Da qui il messaggio che Grillo consegna agli interlocutori americani: «Tutti i partiti e politici italiani sono illegittimi», di «centro, destra o sinistra», perché «arresti, indagini e conflitti di interessi li rendono incapaci o inadatti» senza contare che il sistema elettorale «basato sulle liste impedisce ai cittadini di scegliere chi votare». La sua proposta è il «boicottaggio del sistema politico» e per questo «sul suo blog chiede di non partecipare le elezioni politiche del 13 e 14 aprile» ma gli interlocutori americani vedono «il possibile germe di un nuovo partito nella decisione di consentire a candidati indipendenti alle elezioni amministrative di usare il suo nome», sostenendoli poi con il blog a patto che abbiano i tre requisiti necessari: nessuna carica precedente, fedina penale pulita e disponibilità a pubblicare online tutte le attività e transazioni svolte dopo l’eventuale elezione.  

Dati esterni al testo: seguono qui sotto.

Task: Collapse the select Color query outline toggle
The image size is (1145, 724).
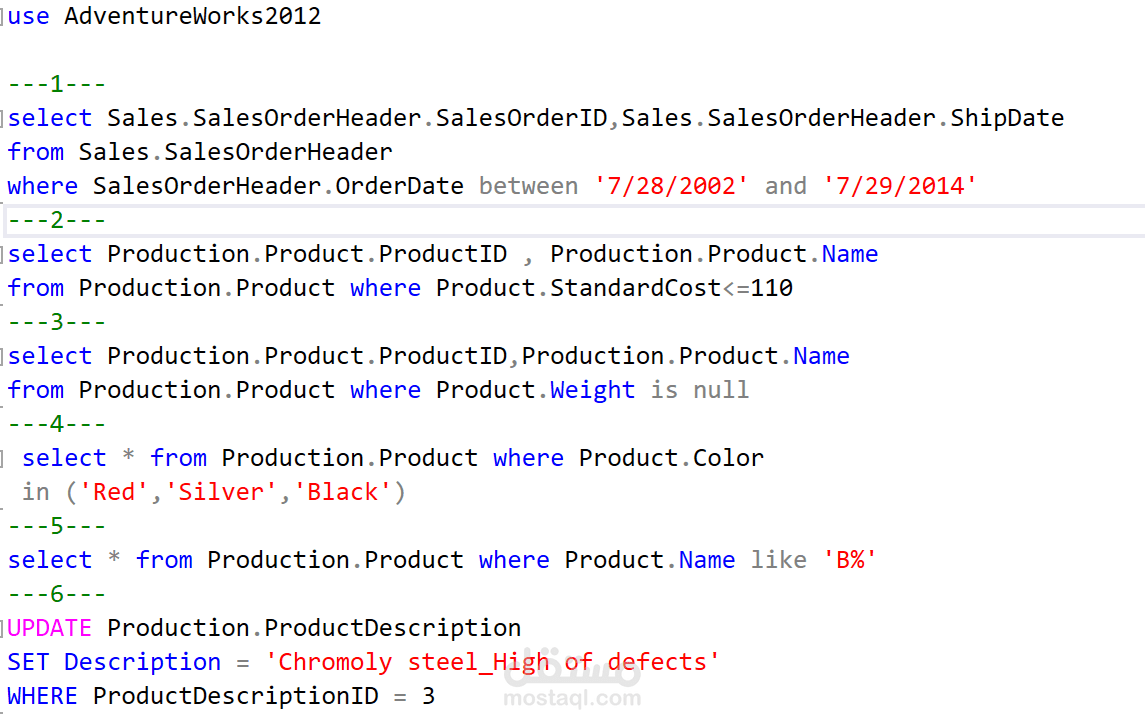Action: pyautogui.click(x=4, y=458)
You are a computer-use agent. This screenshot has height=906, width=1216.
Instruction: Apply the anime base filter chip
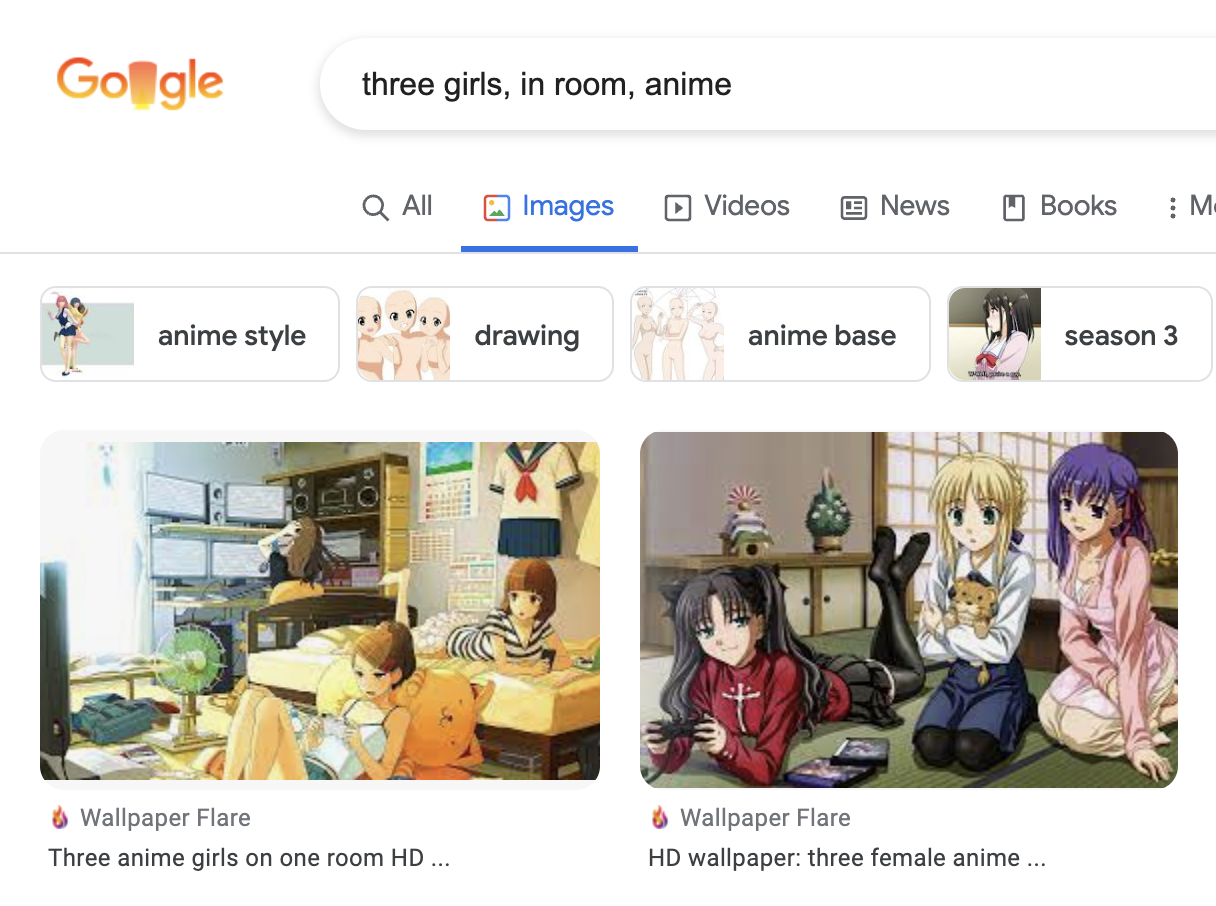coord(780,335)
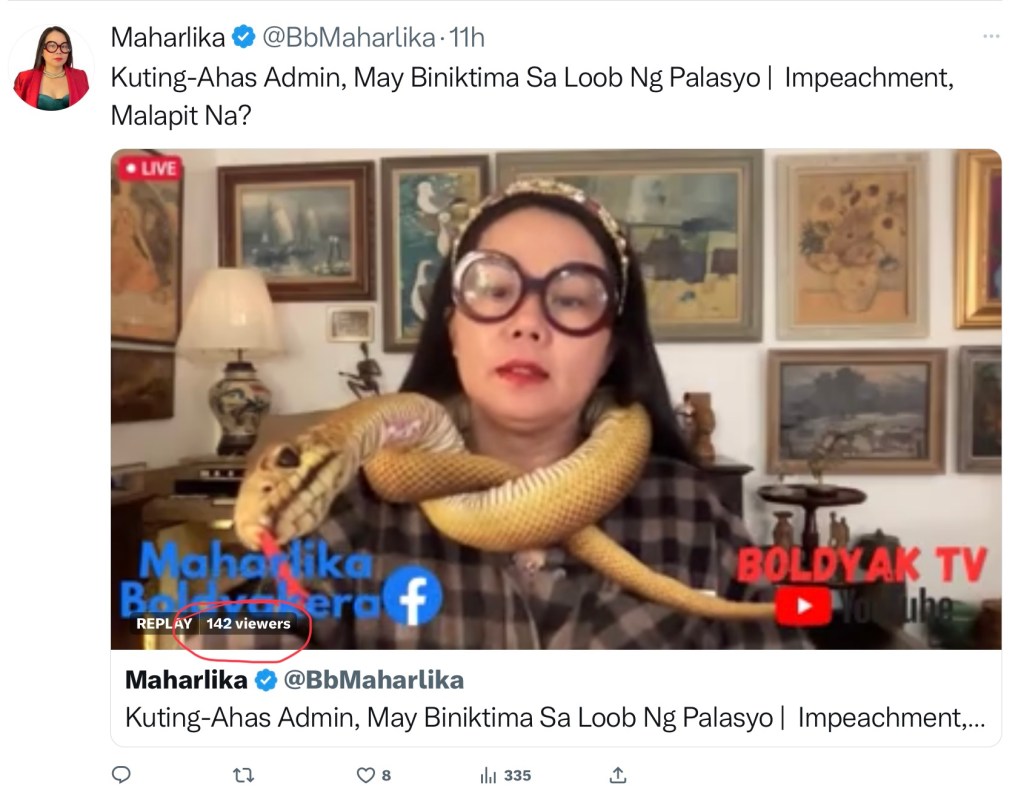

Nel 2008 il Movimento Cinque Stelle deve ancora nascere ma le dimensioni dell’impegno di Grillo sul web colpiscono l’ambasciata Usa. «Grillo è un grande sostenitore di Internet, il suo blog gli ha garantito una importante ribalta nazionale e internazionale - si legge nell’11° paragrafo - e lui vi vede un grande strumento per promuovere la trasparenza del governo» ritenendo che può «aiutare i cittadini a tenere d’occhio spese e attività dei politici locali» oltre al fatto di essere «il suo unico mezzo per organizzare eventi pubblici». Quando i diplomatici americani gli chiedono perché lo sviluppo di Internet in Italia segni il passo, Grillo risponde: «I grandi mezzi di comunicazione ne temono la concorrenza e i partiti politici non lo ritengono un mezzo sul quale investire».  

Sono gli ultimi tre paragrafi del documento, intitolato «Commento» ad essere l’espressione dell’opinione di Spogli, dando la misura delle valutazioni di Washington, dove George W. Bush sta concludendo il secondo mandato. «Bene informato, competente sulla tecnologia, provocatorio e grande intrattenitore, Grillo è unico, una voce solitaria nel panorama politico italiano» scrive Spogli, sottolineando come «la sua opposizione allo status quo politico lo ha portato ad essere un escluso dai media» visto che «nessuna tv pubblica o privata lo menziona» ma ciò non toglie che «ha un grande potere di attrazione» come dimostrato dal «Vaffa...Day». Sono «gli studenti, chi vive male e chi si sente ignorato dal sistema» a costituire «il nucleo dei sostenitori di Grillo» anche se «alcuni banchieri ammettono di esserne affascinati». «Alcune delle sue idee sono utopiche e irrealistiche - conclude Spogli - ma nonostante l’incoerenza della filosofia politica, la sua prospettiva dà voce a una parte dell’opinione pubblica che non trova espressione altrove». Da qui la conclusione: «La sua unica miscela di humour aggressivo sostenuto da statistiche e ricerche giuste quanto basta, ne fa un interlocutore credibile sul sistema politico italiano».